«Только в случайные драгоценные моменты мы сознаем в себе существование духа и в такие моменты чувствуем, что стоим перед страшным лицом Неизвестного. Такие моменты могут приходить, когда человек погружен в глубокое религиозное созерцание или когда отдается произведению поэта, несущего весть от души к душе…»81 Прочтя эти утверждения, Андреев стал прислушиваться к собственным состояниям.
Аткинсон-Рамачарака на первой же странице предупреждал, что «идеи предлагаемой читателям книги изложены на языке западной теософии и спиритуализма»82, и, конечно, теософский след в воззрениях его русского читателя остался. Но теософом Даниил Андреев все-таки не стал.
11. Два Кремля
Тогдашняя московская жизнь была трудной и тревожной у всех, не только у Добровых. Вот добровские портреты из письма близкой и давней знакомой семьи – Надежды Сергеевны Бутовой Малахиевой-Мирович 15 апреля 1920 года:
«Вчера была Елизавета Михайловна Доброва. Принесла: хлеба, масла, сахару, яиц… Они все такие же: от своего рта кусок отнимут, другому отдадут. Она стала еще пламеннее в доброте. А он суров, одинок, желт, сосредоточен (в свободные минутки), в книжке написал Дане 7 стихотворений прекрасных: элегичное, лиричное, трагичное, пышно-торжественное, прозрачно летящее, звонкое и тихое-тихое. Сочинял их по дороге в больницу пешком, зимой, по сугробам, в рваных сапогах и калошах. У него долго были длинные волосы, как у посвященного Иерея, и бороденка жиденькая, длинноволосенькая, и ватные штаны. Но теперь стал более элегантен! Саша хороший, мягкий, но полузаглубленный. М<ожет> б<ыть>, честность его еще и выправит. Инстинкт в нем есть, и здоровый: религиозен, любит книжку, любит искусство. Даниил – чудесный юноша: пишет стихи, пишет рассказы, пишет историю и географию своей планеты и рисует ее карты, портреты королей и вождей. Накрывает на стол, рвет обувь невероятной беготней и из всех блуз и штанов вылезает вон! Нежен к маме Лиле. Поклоняется дяде, дружит с Сашей и со всеми: но самостоятелен и супротивник старшим закоренелый. В творчестве еще виден родственник отцу: размах и сильные слова, а выдержка и почва под словами не всегда-то есть. Растения добровские почти все погибли. Да и у всех, положим, они поумирали. Кошек и собак, как и лошадей, в городе очень мало осталось»83.

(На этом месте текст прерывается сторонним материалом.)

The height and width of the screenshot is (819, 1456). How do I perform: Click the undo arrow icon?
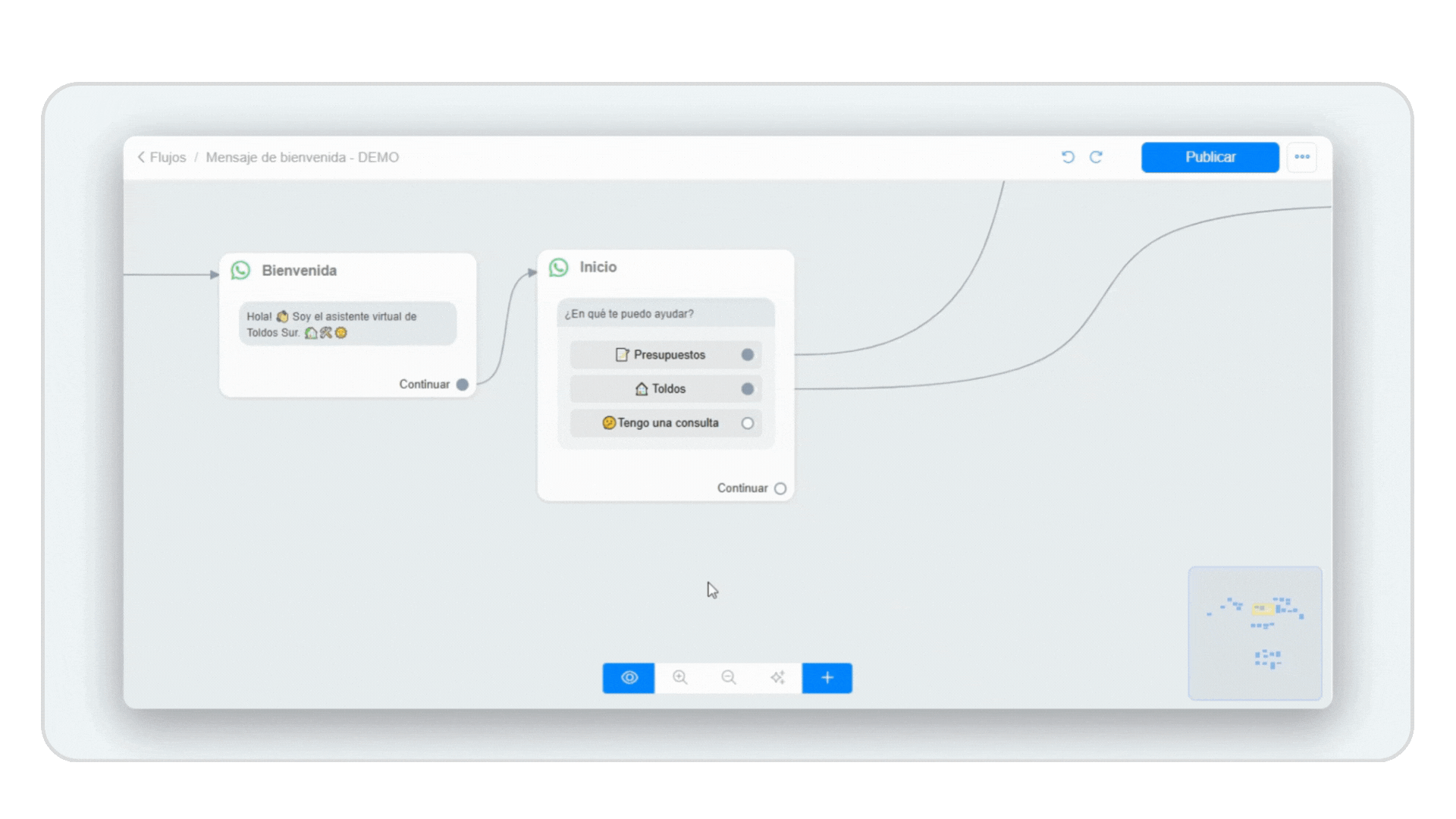(1068, 157)
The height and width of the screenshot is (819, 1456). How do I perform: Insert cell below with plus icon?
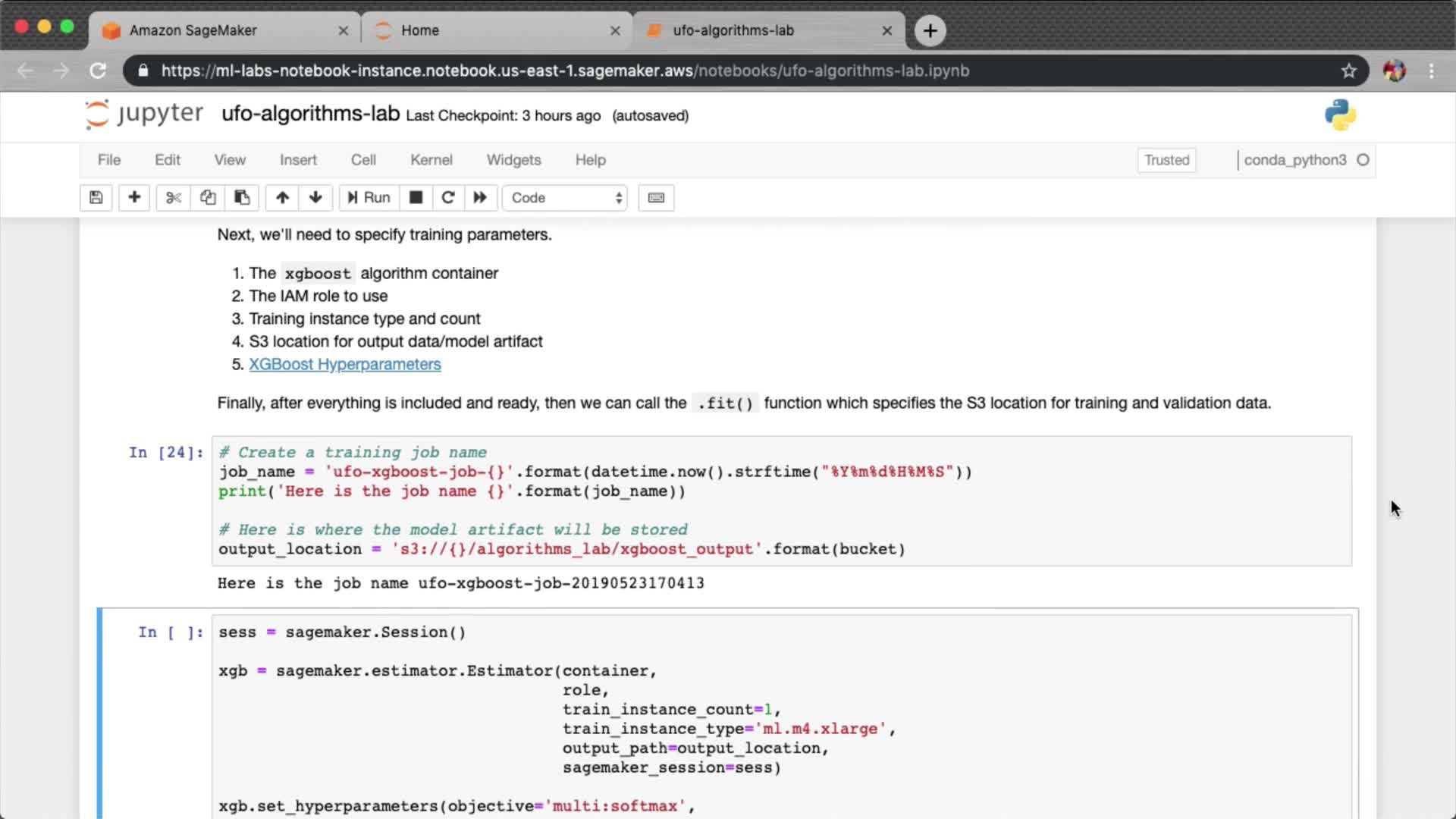134,198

Филипп Александрович много работал, пытаясь прокормить большую, плохо приспосабливавшуюся к новой жизни семью. Он даже занялся приготовлением лечебных дрожжей: нэп. Они стали пользоваться спросом и так и назывались – «дрожжи доктора Доброва». Участвовал в этом и Даниил: молол на кофейной мельнице ячмень, разносил заказанные дрожжи по Москве. До родственников донеслось: «Даня торгует дрожжами». Наталья Андреева писала из Финляндии его возмущенной тетке, Римме Николаевне: «Я вполне с тобой согласна. Это ужасно и позорно. <…> Это сын Леонида Андреева»84. Но и доктор занимался не только лечением больных, а по-прежнему, несмотря на холод в доме (не выше плюс шести), от которого стыли руки, садился за рояль, читал латинские поэмы, сочинял стихи. И сын Леонида Андреева жил творчеством. «Даня читает Бранда и рисует какие-то идиллические усадьбы, дома с колоннами, фонтаны, аллеи. Он закончил “Закат Атлантиды” – роман в трех частях. У него тонкое, истонченное лицо, со следами напряженной работы мысли»85, – писала Малахиева-Мирович Бессарабовой перед Рождеством 1921 года. А в стихах «Рождественского посвящения» предвосхищала четырнадцатилетнему Даниилу: «В истории есть твое имя / А в сердце храню я твой след»86.
«Напряженная работа мысли» принимала неожиданные формы. Вместе с одноклассником Юрием Ордынским (ему Даниил в третьем классе выставил четыре с плюсом) было задумано покушение на Троцкого! В Кремль они собирались проникнуть через одноклассницу Марию Курскую, дочь наркома юстиции.
Тяжело начался 1921 год. В январе, то оттепельном, то студеном и метельном, умерла дорогая всем Добровым Бутова, актриса МХТ. Еще прошлой весной Филипп Александрович настоятельно советовал ей уехать на юг. Но пути туда были отрезаны. В 1909-м она играла Суру в нашумевшей «Анатэме» Леонида Андреева, в 1913-м – мать Ставрогина в спектакле по «Бесам» Достоевского. У нее, занимаясь в драматической студии, брала уроки Шура Доброва.